Patrícia Costa Reis: During my Doctorates, I dedicated myself to the study of biomarkers in lupic nephritis, more precisely I studied the role of microRNAs in this disease. They are regulatory molecules that control multiple genes. MicroRNAs can be measured in biological fluids (blood and urine) and are therefore increasingly used as biomarkers in different diseases. I identified two microRNAs in the kidneys and urine that correlate with the activity of lupus nephritis and found that these microRNAs were associated with increased expression of HER2 protein. I demonstrated that this protein was very high in the kidneys and urine of patients with lupus nephritis and correlated with the disease's activity. I am now developing a multicentre study in the US, for children with lupus to determine the role of the HER2 protein in predicting relapses and responses to treatment. There are already drugs against HER2, which are used for breast cancer treatment, so I am also collaborating with a group of researchers to study the effect of these drugs in an animal model. This can be a completely new way of treating lupic nephritis.
Professor, how would you describe the role of women in science today? For example, here at the Faculty we know that there are already more female students than male students in medical classes. In your opinion, are we witnessing a paradigm shift?
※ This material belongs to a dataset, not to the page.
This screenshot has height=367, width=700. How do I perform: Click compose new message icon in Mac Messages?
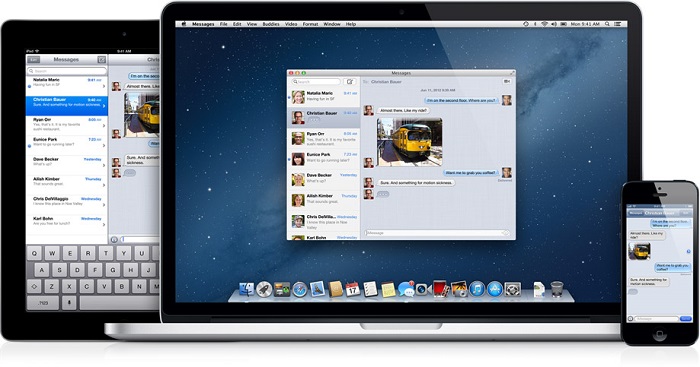[350, 82]

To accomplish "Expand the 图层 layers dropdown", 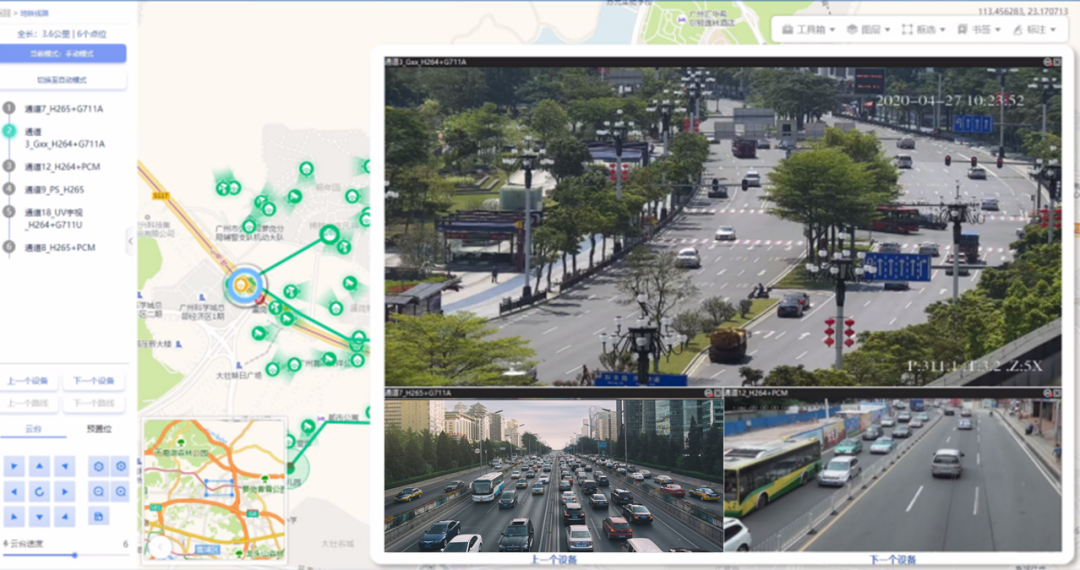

Patrícia Costa Reis: Science and academia reflect society. Globally, only one-third of researchers are women, so generally speaking, we are still very far away from achieving gender equality. Nevertheless, when we look at science in Portugal, we are rather better than other countries. Approximately50%of Portuguese researchers working in Portugal or abroad are women and annually more women than men become Doctors. In terms of top-level positions in science, there is still no equality, but we do have, for example, women at the forefront of major scientific institutions, such as the Gulbenkian Science Institute and the Institute of Molecular Medicine. In addition, we have an incredible group of female scientists in our country: Prof. Leonor Parreira, Prof. Maria do Carmo Fonseca, Prof. Maria Mota, Prof. Mónica Bettencourt Dias, Prof. Cláudia Faria, among others, who are remarkable examples of enormous energy, vision, curiosity, commitment and intelligence and which will certainly be inspiring for a new generation of women researchers.
Have you ever felt that a door was closed because you are a woman?
Patrícia Costa Reis: No. Never. I got into the Faculty of Medicine and my specialty, always in an objective way, through a national selection of grades in objective exams. Even for the projects to which I applied through the FCT and other institutions, the selection process always depended on the project, so I never felt wronged.
In terms of teaching, what are your responsibilities at the Faculty of Medicine today?
Patrícia Costa Reis: I am a paediatrics teacher. I teach practical classes to 4th-year students approximately 2 to 4hours a week, as well as paediatrics theoretical-practical classes to 5th-year students. And I also teach 6th-grade and masters' course students.
Which students are the most demanding?
Patrícia Costa Reis: There's something special about 6th-year students, because I have the opportunity of having one student with me for a month and a half, so there is room for more discussion about the patients that we are going to see and, therefore, creating closer proximity. I also like teaching 4th-year students because I try to spark their interest in paediatrics and the importance of knowing how to collect clinical history correctly. The large number of students per teacher is a challenge. Students are demanding and I'm glad they are, because they drive me to always do better.